The city’s teachers union, the Seattle Education Association, passed a resolution calling for suspension of the Smarter Balanced Assessment test, the same exam that Nathan Hale's leadership team opted to not administer to juniors.

The test hasn't been proven reliable, and arbitrary targets set by its creators are so high that seven in 10 eighth-graders and six out of 10 third-graders are expected to fail, according to the teachers union resolution.

The union instead suggested that schools could continue to administer the Measurements of Student Progress and High School Proficiency Exam to meet state and federal accountability measures.

Nationally, students are walking out of schools by the dozens, sometimes the hundreds, in protest of tests aligned with Common Core, while organizations such as United Opt Out are forming to address standardized tests.

Congress continues its efforts to update the No Child Left Behind Act, which requires public-school students to be tested once a year in math and English in third through eighth grade, and in each subject once in high school. 

Photo: Joshua Huston

Hagopian is the editor of a compilation of essays called More Than a Score: The New Uprising Against High-Stakes Testing. He started his teaching career in Washington, D.C., in a classroom with a hole in the ceiling, struggling to inspire and teach students with little in the way of resources or support. He said he quickly came to realize that the standardized tests he was required to give had little to do with improving student learning. 

“Some misguided politicians believe education is about data points rather than children,” he said. “They want to track progress through these neat, simple-to-define test scores, but in fact, anyone who has immersed themselves in education knows the things we should value most in classrooms can’t be quantified.”

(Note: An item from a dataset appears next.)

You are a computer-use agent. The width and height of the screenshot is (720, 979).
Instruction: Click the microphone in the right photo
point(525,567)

Things, he said, such as students’ ability to think critically and creatively, collaborate and demonstrate civic courage. Filling in a multiple-choice test gives educators little meaningful data about student learning. Hagopian called them “outmoded and a pedagogically unsound tool.”

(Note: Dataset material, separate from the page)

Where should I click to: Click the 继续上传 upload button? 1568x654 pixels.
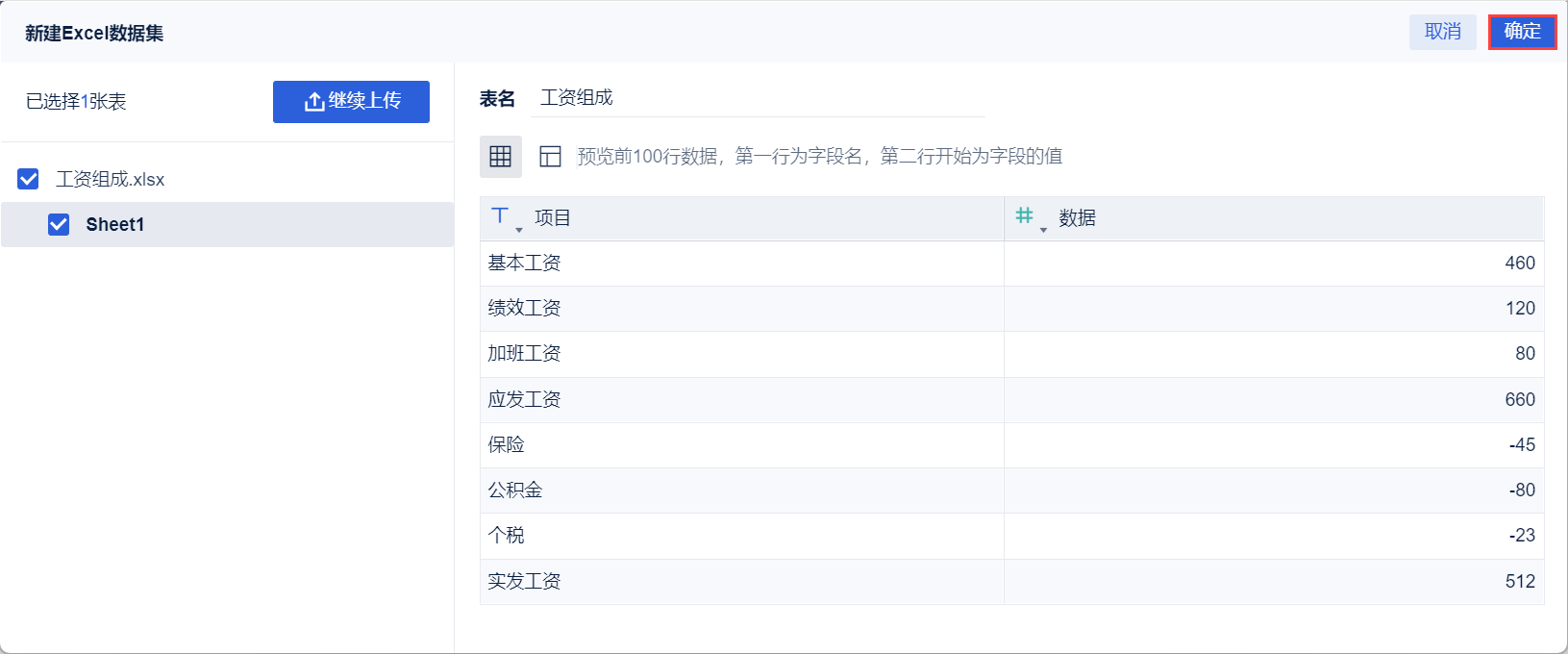coord(351,102)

The tests are also inherently biased against students who are socioeconomically disadvantaged, he said. They take up valuable classroom time and resources.

“The opt-out movement is very powerful,” Hagopian said. “It says to your child you value their many intelligences and faculties, and I’m not going to allow this system to reduce you to a number. It says to the school system — the ‘test-ocracy’ as I call it — we are not going to allow you to label our kids and profit off that process.”

The most effective thing parents can do is work with other parents and opt out thoughtfully, he added. By that, he means that parents should hold forums and study groups and understand the issue thoroughly themselves. 

Local parents already are doing that. A group called Seattle Opt Out set up a Facebook page in order to “deepen the conversation about high-stakes standardized testing in Seattle.” It includes articles about the issue and recent news. 

Hagopian said this issue is only bound to heat up as more parents realize what’s at stake.

 

UPDATE:  Students at Nathan Hale High School will have to take a federally-mandated test after all – or at least, teachers will be forced to administer it. The Seattle Public Schools superintendent told teachers at the school they could be suspended or fired for not giving the test. A leadership team voted in February to not give the test to eleventh graders for a host of reasons, including that students were being tested too often. 

Hagopian said at a press conference on April 7 that half of Garfield juniors have protested taking the new Common Core tests; The Seattle Times reports that school staff "will not be asked to escort students in their classrooms to computer labs for testing, Hagopian said. Instead, school administrators will get those students who haven’t “opted out” of the exams when testing begins.

UPDATE: 4/27: None of the 11th grade students at Nathan Hale High School elected to take the SBAC test in April, reports King 5. Earlier in April, more than 100 juniors opted out of the test at Garfield Hugh School.